Triglide™ (fenofibrate) tablets

TRIGLIDE (fenofibrate) tablets, is a lipid-regulating agent available as tablets for oral administration. Each tablet contains 50 mg or 160 mg of fenofibrate.

Triglide is indicated for the following:

Treatment of Hypercholesterolemia

Triglide is indicated as adjunctive therapy to diet for the reduction of LDL-C, Total-C, Triglycerides and Apo B in adult patients with primary hypercholesterolemia or mixed dyslipidemia (Frederickson Types IIa and IIb).

Lipid-altering agents should be used in addition to a diet restricted in saturated fat and cholesterol when response to diet and non-pharmacological interventions alone has been inadequate.

Treatment of Hypertriglyceridemia

TRIGLIDE is indicated as adjunctive therapy to diet for treatment of adult patients with hypertriglyceridemia (Fredrickson Types IV and V hyperlipidemia).

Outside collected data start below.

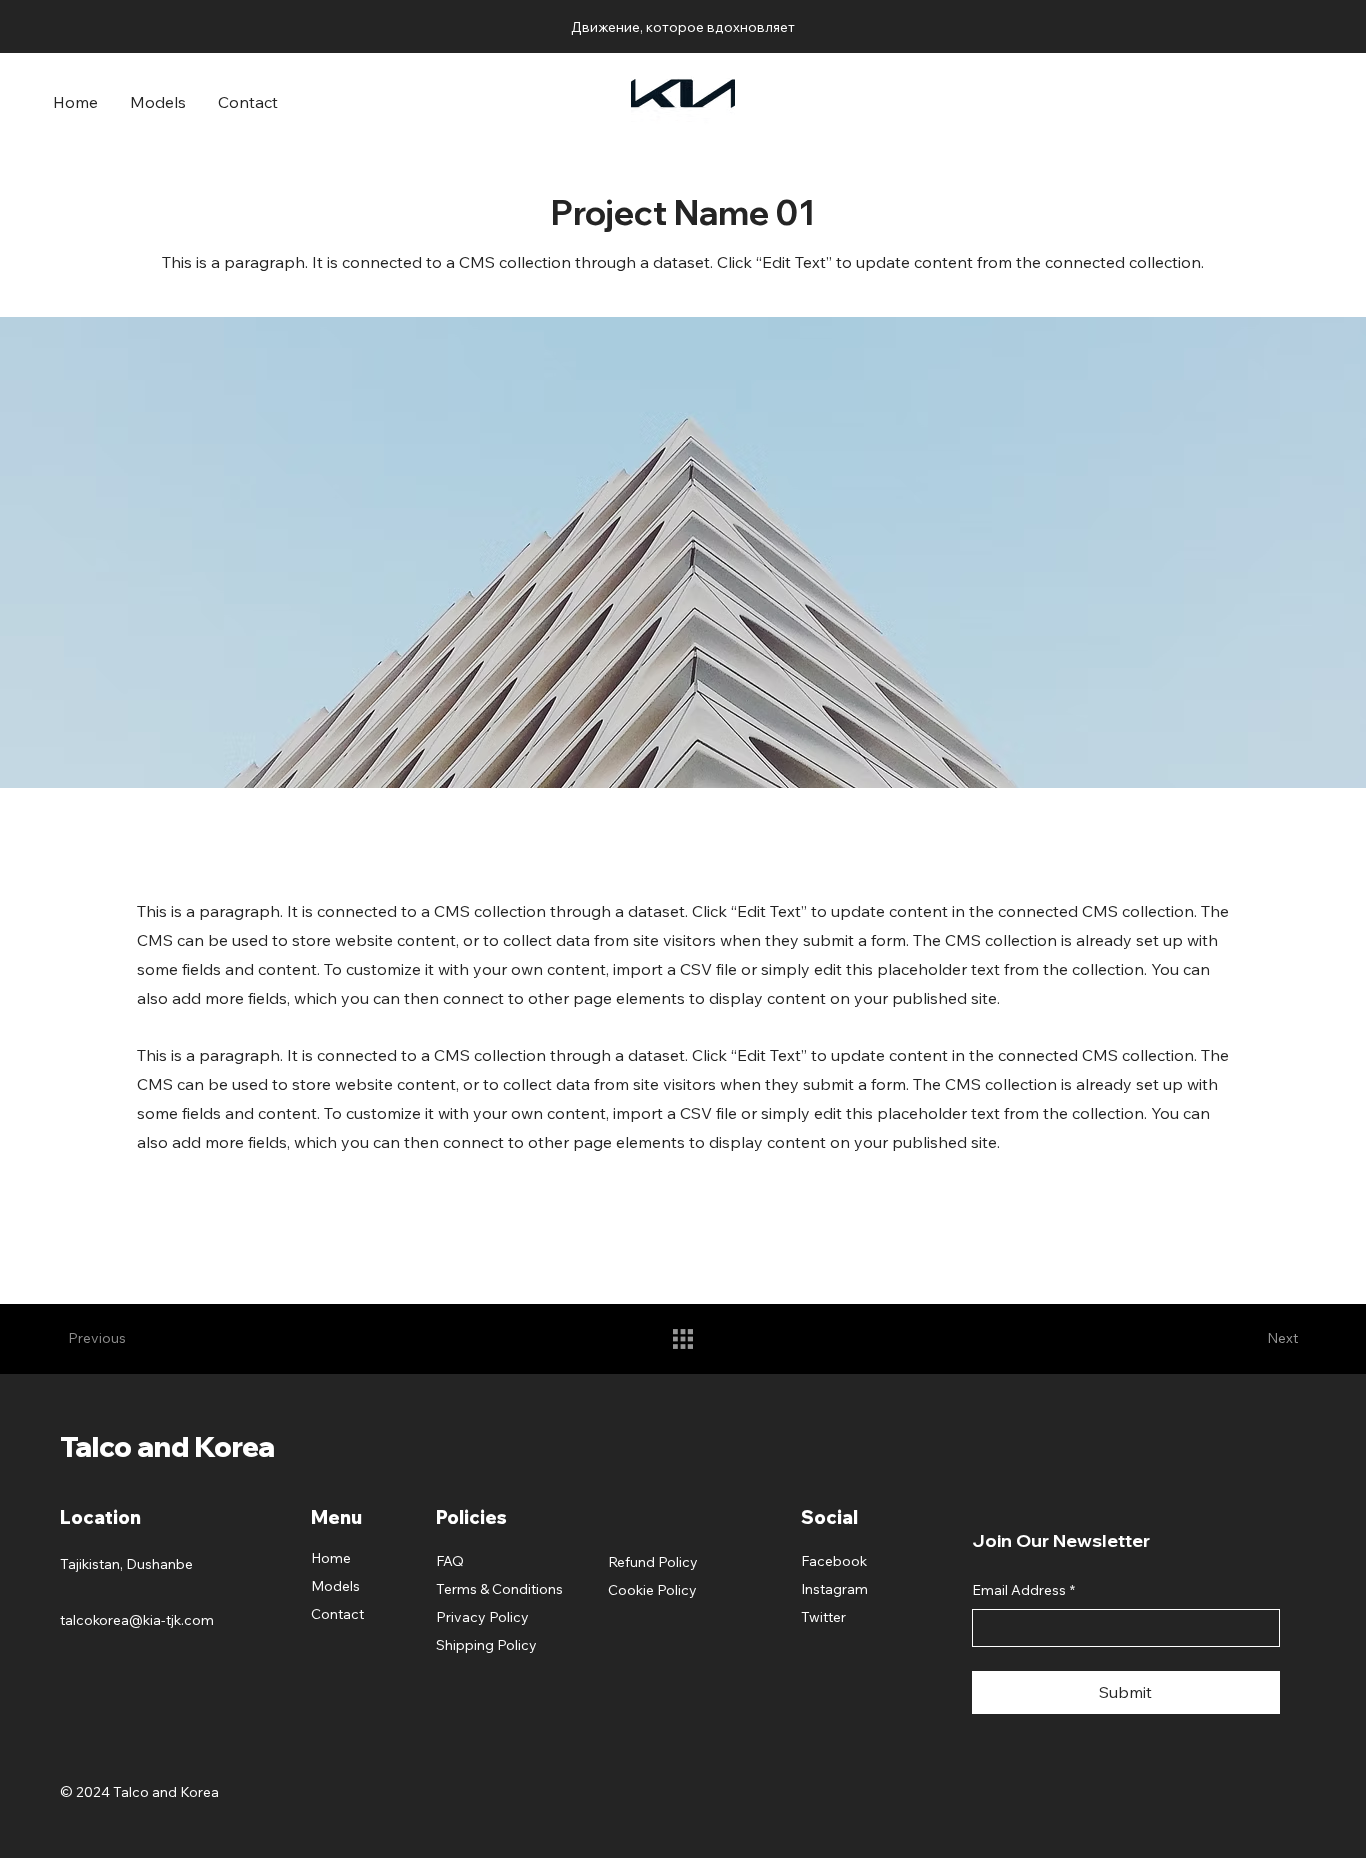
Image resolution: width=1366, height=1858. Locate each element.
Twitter (823, 1617)
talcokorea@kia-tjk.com (137, 1620)
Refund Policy (653, 1562)
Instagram (834, 1589)
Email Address (1023, 1590)
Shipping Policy (486, 1645)
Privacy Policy (482, 1617)
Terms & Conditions (499, 1589)
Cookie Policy (652, 1590)
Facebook (834, 1561)
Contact (337, 1614)
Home (331, 1558)
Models (335, 1586)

Improving glycemic control in diabetic patients showing fasting chylomicronemia will usually reduce fasting triglycerides and eliminate chylomicronemia thereby obviating the need for pharmacologic intervention. Markedly elevated levels of serum triglycerides (e.g. > 2,000 mg/dL) may increase the risk of developing pancreatitis. The effect of TRIGLIDE therapy on reducing this risk has not been studied.

Drug therapy is not indicated for patients with Type I hyperlipoproteinemia, who have elevations of chylomicrons and plasma triglycerides, but who have normal levels of very low-density lipoprotein (VLDL). Inspection of plasma refrigerated for 14 hours is helpful in distinguishing Types I, IV and V hyperlipoproteinemia (Nikkila, 1983).

The initial treatment for dyslipidemia is dietary therapy specific for the type of lipoprotein abnormality. Excess body weight and excess alcohol intake may be important factors in hypertriglyceridemia and should be addressed prior to any drug therapy. Physical exercise can be an important ancillary measure.

Diseases contributory to hyperlipidemia, such as hypothyroidism or diabetes mellitus should be looked for and adequately treated.

Estrogen therapy, like thiazide diuretics and beta-blockers, is sometimes associated with massive rises in plasma triglycerides, especially in subjects with familial hypertriglyceridemia.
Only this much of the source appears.